RECORD EXTRACTS
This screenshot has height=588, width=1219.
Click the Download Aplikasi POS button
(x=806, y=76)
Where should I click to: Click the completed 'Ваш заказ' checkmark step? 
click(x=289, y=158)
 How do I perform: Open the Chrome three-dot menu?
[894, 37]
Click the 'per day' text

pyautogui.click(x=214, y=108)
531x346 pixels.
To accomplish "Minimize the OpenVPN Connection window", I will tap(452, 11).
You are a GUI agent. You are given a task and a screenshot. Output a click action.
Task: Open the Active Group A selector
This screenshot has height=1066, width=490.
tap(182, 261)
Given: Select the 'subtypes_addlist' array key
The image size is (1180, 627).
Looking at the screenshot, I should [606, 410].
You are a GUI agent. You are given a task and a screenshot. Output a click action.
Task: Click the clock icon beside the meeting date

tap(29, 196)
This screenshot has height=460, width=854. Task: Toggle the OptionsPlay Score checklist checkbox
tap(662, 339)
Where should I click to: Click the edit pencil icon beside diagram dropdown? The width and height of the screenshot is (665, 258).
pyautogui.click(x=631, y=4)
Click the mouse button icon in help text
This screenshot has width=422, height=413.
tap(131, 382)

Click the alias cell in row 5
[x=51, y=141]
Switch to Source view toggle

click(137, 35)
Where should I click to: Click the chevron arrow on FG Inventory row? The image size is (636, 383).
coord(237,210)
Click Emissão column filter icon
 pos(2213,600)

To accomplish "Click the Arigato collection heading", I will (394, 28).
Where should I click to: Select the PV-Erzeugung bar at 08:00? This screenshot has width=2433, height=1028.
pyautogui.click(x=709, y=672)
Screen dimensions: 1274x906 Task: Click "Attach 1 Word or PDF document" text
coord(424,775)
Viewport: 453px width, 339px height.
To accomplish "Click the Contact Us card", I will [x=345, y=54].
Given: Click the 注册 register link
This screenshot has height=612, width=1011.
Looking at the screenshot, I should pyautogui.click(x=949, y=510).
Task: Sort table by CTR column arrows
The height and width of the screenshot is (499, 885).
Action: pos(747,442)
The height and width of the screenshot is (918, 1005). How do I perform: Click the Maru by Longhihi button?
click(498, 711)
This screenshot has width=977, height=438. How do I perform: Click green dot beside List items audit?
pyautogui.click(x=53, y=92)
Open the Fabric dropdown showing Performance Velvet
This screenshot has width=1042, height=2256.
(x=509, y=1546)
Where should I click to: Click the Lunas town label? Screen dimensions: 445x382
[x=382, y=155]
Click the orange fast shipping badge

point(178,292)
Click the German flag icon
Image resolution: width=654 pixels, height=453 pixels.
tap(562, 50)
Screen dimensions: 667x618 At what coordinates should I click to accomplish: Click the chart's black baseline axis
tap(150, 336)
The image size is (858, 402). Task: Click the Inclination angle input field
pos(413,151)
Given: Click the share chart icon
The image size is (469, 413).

REQUEST
Rewrite all of the material with each "GUI agent" changed to "screen assistant" and everything else left as it is.

RESULT FOR THIS TASK
This screenshot has height=588, width=1219.
Click the Download Aplikasi POS button
(x=806, y=76)
Where should I click to: Click the completed 'Ваш заказ' checkmark step? 
click(x=289, y=158)
 How do I perform: Open the Chrome three-dot menu?
[894, 37]
Click the 'per day' text

pyautogui.click(x=214, y=108)
531x346 pixels.
To accomplish "Minimize the OpenVPN Connection window", I will tap(452, 11).
You are a screen assistant. You are given a task and a screenshot. Output a click action.
Task: Open the Active Group A selector
This screenshot has height=1066, width=490.
tap(182, 261)
Given: Select the 'subtypes_addlist' array key
The image size is (1180, 627).
Looking at the screenshot, I should [606, 410].
You are a screen assistant. You are given a task and a screenshot. Output a click action.
Task: Click the clock icon beside the meeting date

tap(29, 196)
This screenshot has height=460, width=854. Task: Toggle the OptionsPlay Score checklist checkbox
tap(662, 339)
Where should I click to: Click the edit pencil icon beside diagram dropdown? The width and height of the screenshot is (665, 258).
pyautogui.click(x=631, y=4)
Click the mouse button icon in help text
This screenshot has width=422, height=413.
tap(131, 382)

Click the alias cell in row 5
[x=51, y=141]
Switch to Source view toggle

click(137, 35)
Where should I click to: Click the chevron arrow on FG Inventory row? The image size is (636, 383).
coord(237,210)
Click Emissão column filter icon
 pos(2213,600)

To accomplish "Click the Arigato collection heading", I will (394, 28).
Where should I click to: Select the PV-Erzeugung bar at 08:00? This screenshot has width=2433, height=1028.
pyautogui.click(x=709, y=672)
Screen dimensions: 1274x906 Task: Click "Attach 1 Word or PDF document" text
coord(424,775)
Viewport: 453px width, 339px height.
To accomplish "Click the Contact Us card", I will [x=345, y=54].
Given: Click the 注册 register link
This screenshot has height=612, width=1011.
Looking at the screenshot, I should pyautogui.click(x=949, y=510).
Task: Sort table by CTR column arrows
The height and width of the screenshot is (499, 885).
Action: pos(747,442)
The height and width of the screenshot is (918, 1005). How do I perform: Click the Maru by Longhihi button?
click(498, 711)
This screenshot has width=977, height=438. How do I perform: Click green dot beside List items audit?
pyautogui.click(x=53, y=92)
Open the Fabric dropdown showing Performance Velvet
This screenshot has width=1042, height=2256.
(x=509, y=1546)
Where should I click to: Click the Lunas town label? Screen dimensions: 445x382
[x=382, y=155]
Click the orange fast shipping badge

point(178,292)
Click the German flag icon
Image resolution: width=654 pixels, height=453 pixels.
tap(562, 50)
Screen dimensions: 667x618 At what coordinates should I click to accomplish: Click the chart's black baseline axis
tap(150, 336)
The image size is (858, 402). Task: Click the Inclination angle input field
pos(413,151)
Given: Click the share chart icon
The image size is (469, 413).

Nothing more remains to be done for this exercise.